- _Given information_
━━━━━━

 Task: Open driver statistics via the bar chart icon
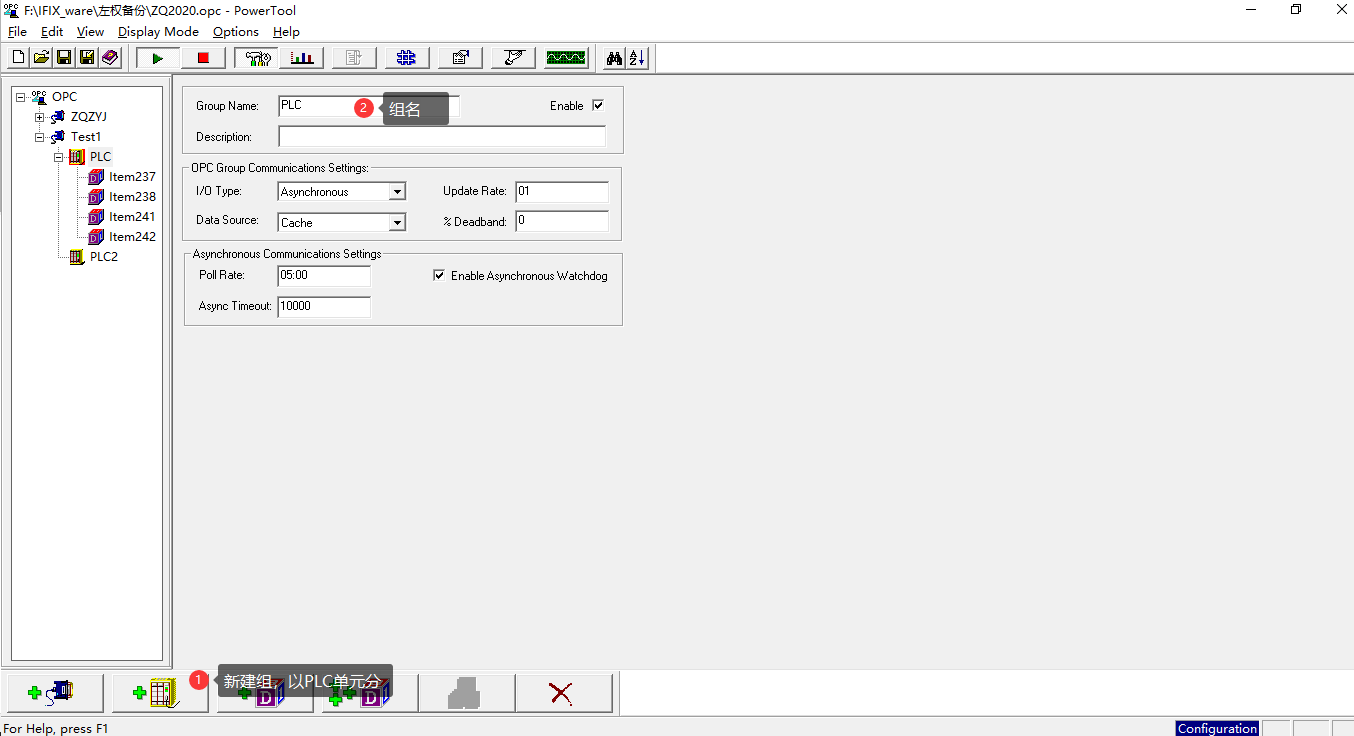[x=302, y=58]

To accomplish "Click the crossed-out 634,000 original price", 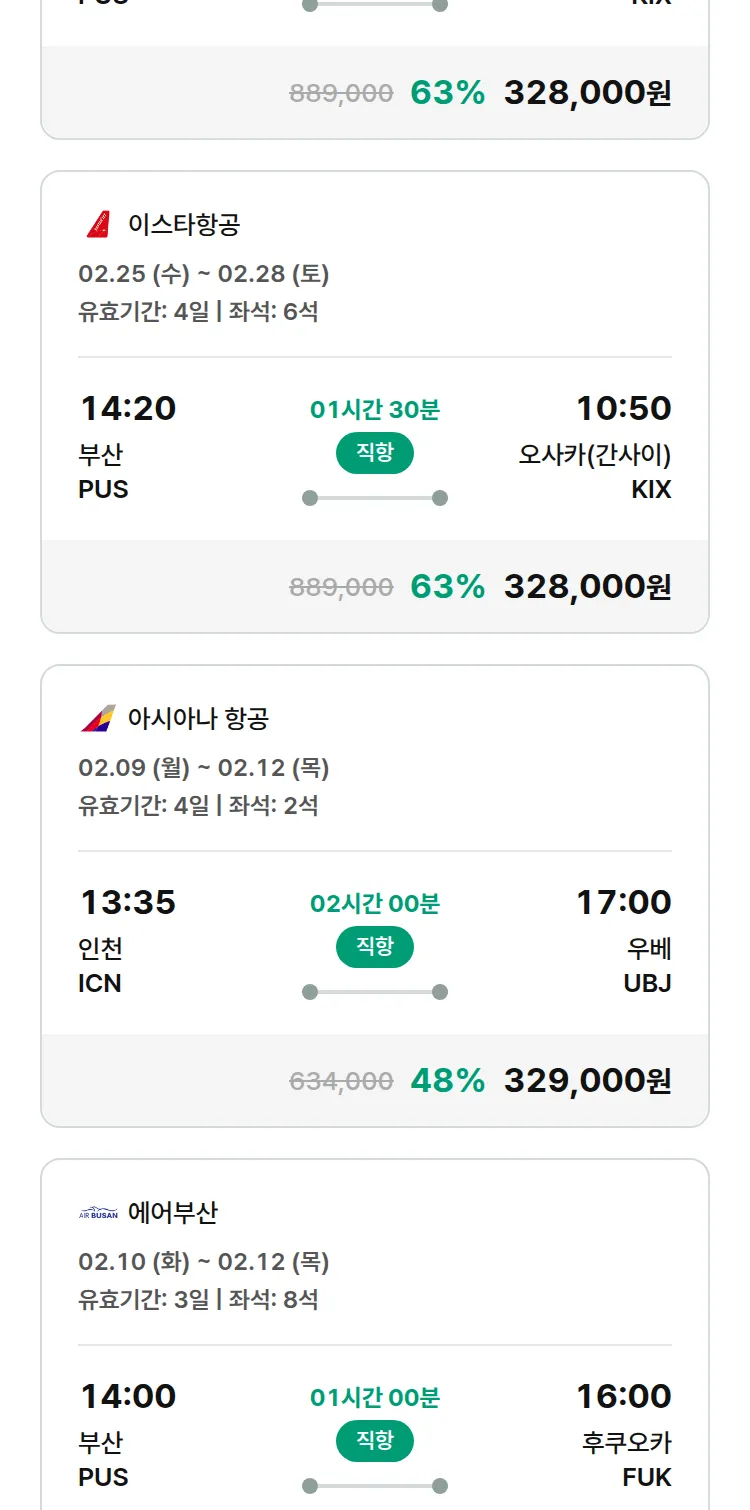I will pyautogui.click(x=341, y=1081).
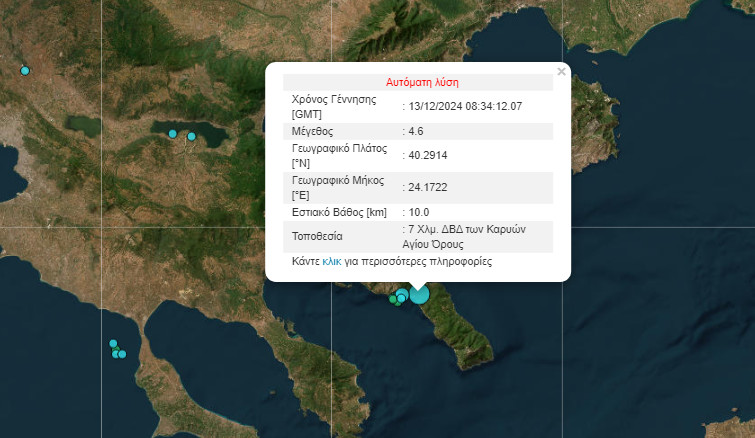Screen dimensions: 755x438
Task: Click the isolated earthquake marker at far left
Action: click(25, 70)
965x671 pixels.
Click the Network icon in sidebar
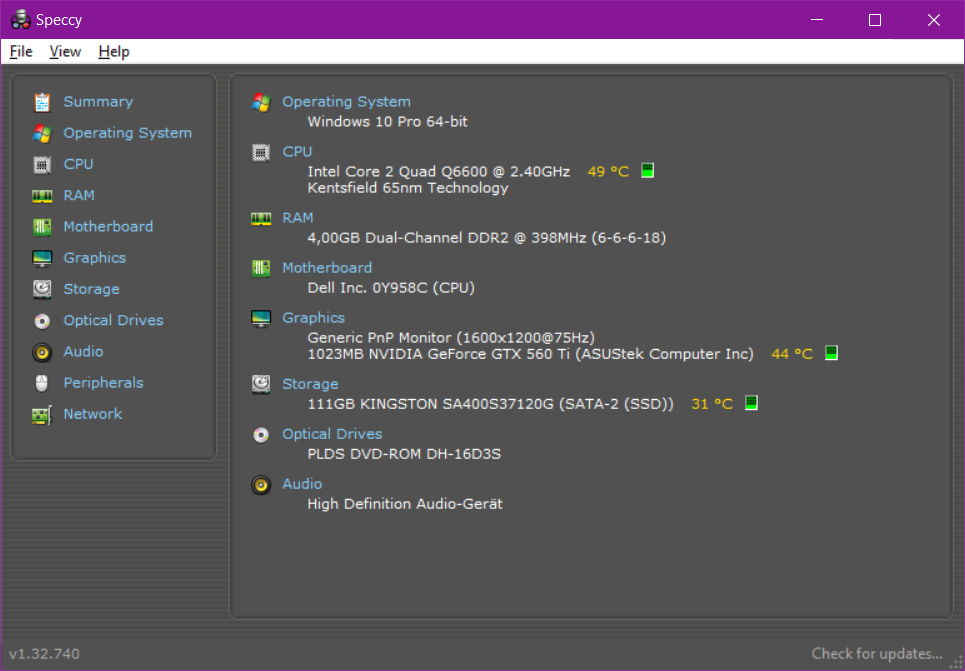(x=42, y=414)
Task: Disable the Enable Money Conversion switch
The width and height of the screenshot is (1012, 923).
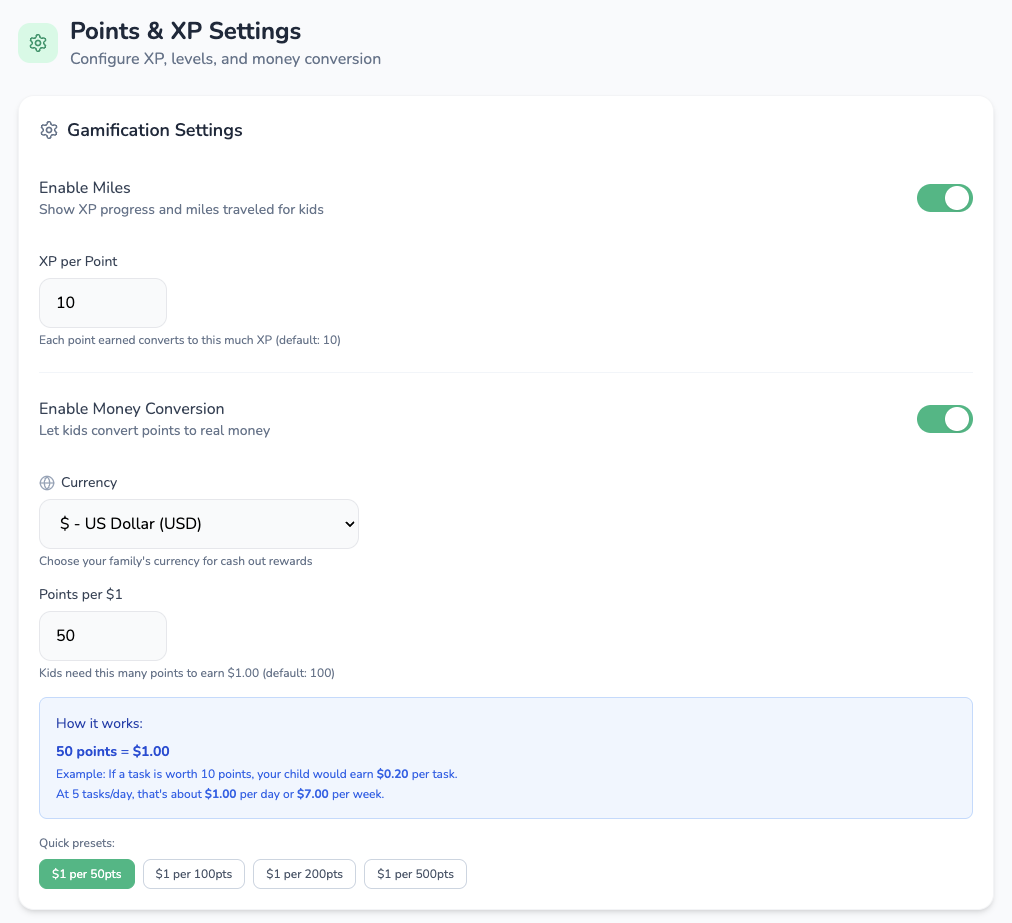Action: coord(944,419)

━━━━━━

Leave the pictures out and retype only the lines from the line with "Click the Network icon in sidebar" through the final line of the material, both ends included, word for word.

Click the Network icon in sidebar
(x=42, y=414)
Task: Disable the Enable Money Conversion switch
The width and height of the screenshot is (1012, 923).
Action: coord(944,419)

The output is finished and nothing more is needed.